BRASÍLIA — O ministro Gilmar Mendes decidiu que vai estender para outros quatro presos na Operação Ponto Final o habeas corpus concedido ao empresário Jacob Barata Filho e ao ex-presidente da Federação das Empresas de Transportes de Passageiros do Estado do RJ (Fetranspor) Lélis Teixeira. De acordo com o Blog do Camarotti, do G1, ele vai determinar a soltura de Cláudio Sá Garcia de Freitas, Marcelo Praça Gonçalves, Enéas da Silva Bueno e Octacílio de Almeida Monteiro. A operação investiga o pagamento de propina por parte de empresários de ônibus a políticos.
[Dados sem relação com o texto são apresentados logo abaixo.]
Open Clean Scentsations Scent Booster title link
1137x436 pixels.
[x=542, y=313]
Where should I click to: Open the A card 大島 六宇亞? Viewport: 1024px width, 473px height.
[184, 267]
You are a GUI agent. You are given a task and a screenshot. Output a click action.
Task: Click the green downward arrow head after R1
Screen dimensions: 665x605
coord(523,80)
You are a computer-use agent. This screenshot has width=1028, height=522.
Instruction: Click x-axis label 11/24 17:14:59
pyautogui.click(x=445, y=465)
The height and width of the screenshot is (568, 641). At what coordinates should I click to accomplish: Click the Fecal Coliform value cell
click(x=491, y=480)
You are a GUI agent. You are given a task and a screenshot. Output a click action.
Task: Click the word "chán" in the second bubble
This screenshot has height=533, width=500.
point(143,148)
No despacho a que o blog teve acesso, ele destaca que Bueno e Monteiro têm 75 e 80 anos, respectivamente e diz que a súmula 691, que recomenda que em casos como esse não se conceda habeas corpus, não pode ser um "valhacouto (refúgio) de covardes".
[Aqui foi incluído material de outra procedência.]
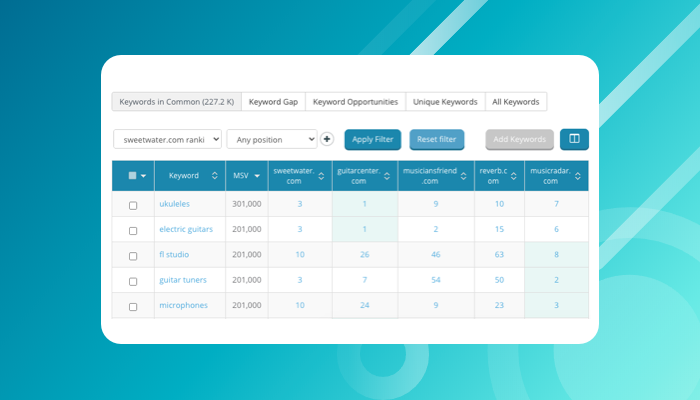Tick the fl studio row checkbox

pyautogui.click(x=133, y=255)
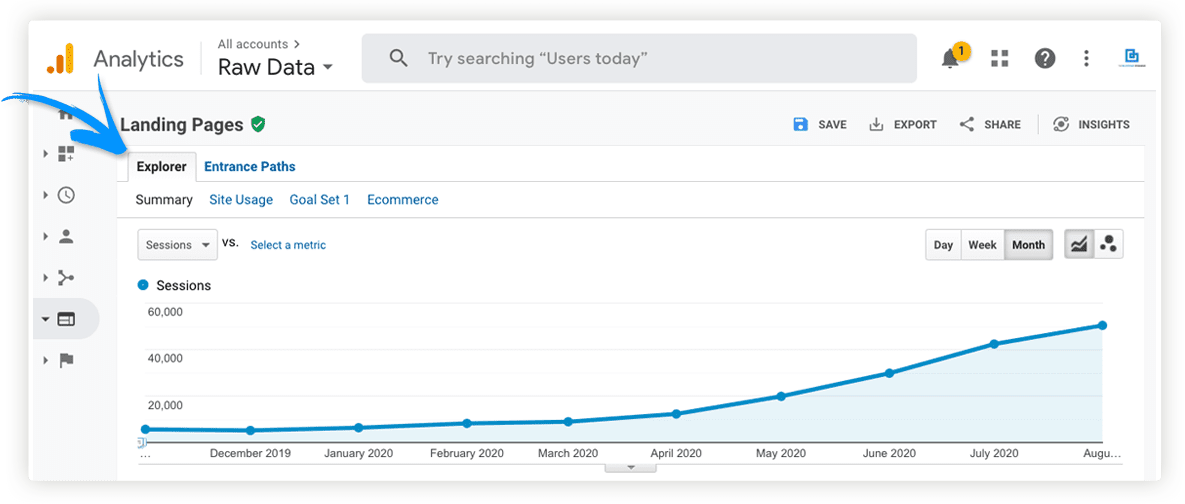
Task: Select the motion chart type button
Action: [x=1108, y=245]
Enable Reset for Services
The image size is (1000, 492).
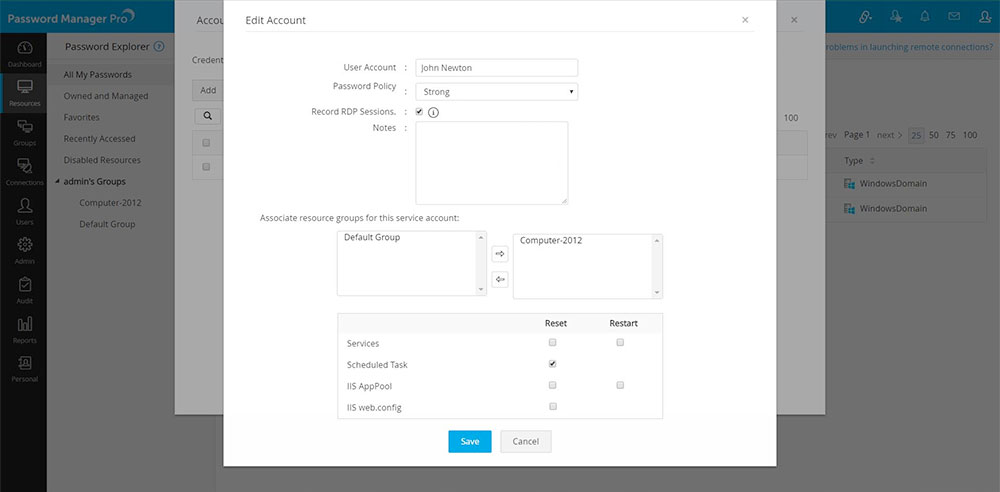tap(553, 343)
Na noite de ontem, Gilmar Mendes concedeu, novamente, habeas corpus para libertar Jacob Barata Filho e Lélis Teixeira. Os dois deixaram a unidade, na manhã deste sábado, na companhia de advogados, por volta de 11h35m. Na decisão, o ministro determinou aos dois réus o recolhimento domiciliar, retenção de passaporte e proibição de contato com outros investigados na ação. Procurado, o juiz Marcelo Bretas, responsável pelos processos da Lava-Jato no Rio, disse que, como determina a Lei Orgânica da Magistratura Nacional, não comentaria decisão de outro magistrado. No entanto, ele expediu novos mandados de prisão após o ministro do STF ordenar a soltura em uma primeira decisão, na quinta-feira.